#### Фрагмент текста

Во что я верую
Шрифт:
Я — это некая свобода и до какой-то степени — свобода, ответственная за свои мысли и дела. Значит, я — причина чего-то в цепи причин, и в центре той причины, которой я являюсь и не перестаю быть, укореняется в этом сознании память о той временной протяженности, которая движется вперед; одним словом, «я» пускает во мне корни и созидается. Я выстраиваю себя, и моё прошлое, т. е. моя вчерашняя свобода, есть более непреложная данность, единственная непреложная данность той среды, которая окружает меня ныне. Претерпеваемые мной стеснения я создаю себе сам.

########
#### Исходные данные

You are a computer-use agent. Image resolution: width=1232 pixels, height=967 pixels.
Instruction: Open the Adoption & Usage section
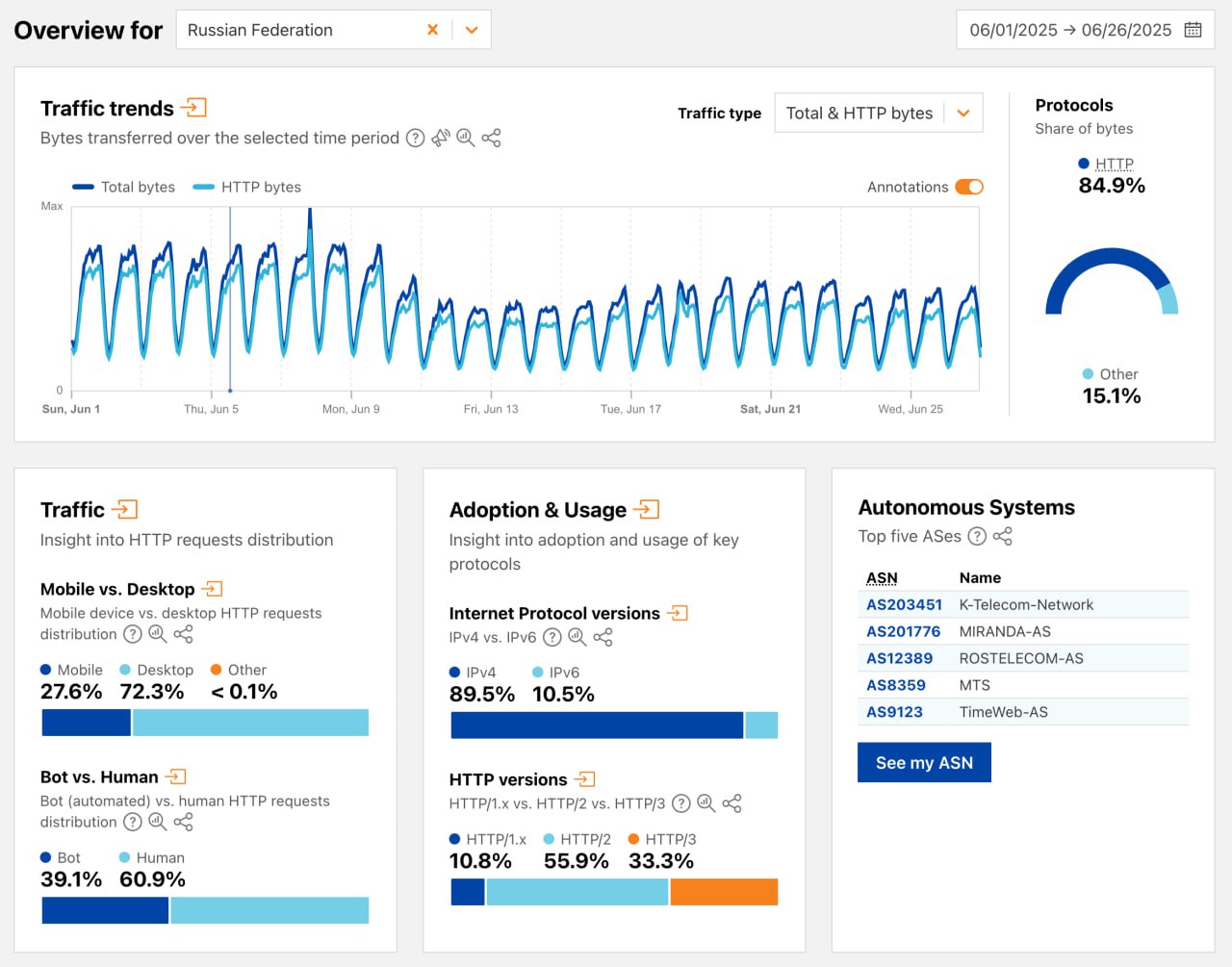click(648, 509)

########

Задача >>
Перепишите отрывок текста «Во что я верую», начиная со слов «Во что я верую» и заканчивая словами «создаю себе сам.». Поменяйте в нем «свобода» на «воля».

Выполненное задание >>
Во что я верую
Шрифт:
Я — это некая воля и до какой-то степени — воля, ответственная за свои мысли и дела. Значит, я — причина чего-то в цепи причин, и в центре той причины, которой я являюсь и не перестаю быть, укореняется в этом сознании память о той временной протяженности, которая движется вперед; одним словом, «я» пускает во мне корни и созидается. Я выстраиваю себя, и моё прошлое, т. е. моя вчерашняя воля, есть более непреложная данность, единственная непреложная данность той среды, которая окружает меня ныне. Претерпеваемые мной стеснения я создаю себе сам.